Raising the B.A.R Invitational champions

WBIT, Quarterfinals
- Conference: Atlantic Coast Conference
- Record: 21–15 (9–9 ACC)
- Head coach: Charmin Smith (7th season);
- Associate head coach: Heidi Heintz (4th season)
- Assistant coaches: Travon Bryant (3rd season); Jenny Huth (2nd season); Eliza Pierre (5th season);
- Home arena: Haas Pavilion

= 2025–26 California Golden Bears women's basketball team =

Intercollegiate basketball season

The 2025–26 California Golden Bears women's basketball team represented the University of California, Berkeley during the 2025–26 NCAA Division I women's basketball season. The Golden Bears were led by seventh-year head coach Charmin Smith and played their home games at Haas Pavilion. They competed as second-year members of the Atlantic Coast Conference.

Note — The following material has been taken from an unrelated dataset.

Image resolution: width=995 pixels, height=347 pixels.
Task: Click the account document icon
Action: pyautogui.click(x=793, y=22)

The Golden Bears began their season with a trip to Paris, France to participate in the Oui-Play event against nineteenth-ranked Vanderbilt. California lost the game 65–74. They won five straight games upon their return to Haas Pavilion, including both of their Raising the B.A.R Invitational games. They then traveled to Frisco, Texas to participate in the Hoopfest Basketball Women’s Challenge. There, they won their first game against Grand Canyon before losing against Auburn. They lost two straight games against SEC opponents as they were defeated by Missouri in the ACC–SEC Challenge 67–68. The Golden Bears went 3–5 over their next eight games, losing all four ACC games over the stretch. They also were defeated by nineteenth-ranked USC in the Invisalign Bay Area Women's Classic. Their ACC losses included one against rivals Stanford and sixteenth-ranked North Carolina. California rebounded by going 4–2 over their next six games. There losses were a triple overtime thriller against Syracuse and against seventh-ranked Louisville. Their wins included an overtime win over Stanford and an upset of Notre Dame. The Golden Bears won their next three straight games, two of which were on the road. Their fortunes soured slightly to end the season, as they finished 2–3 in their final five games. They defeated Florida State and SMU on the final day of the regular season.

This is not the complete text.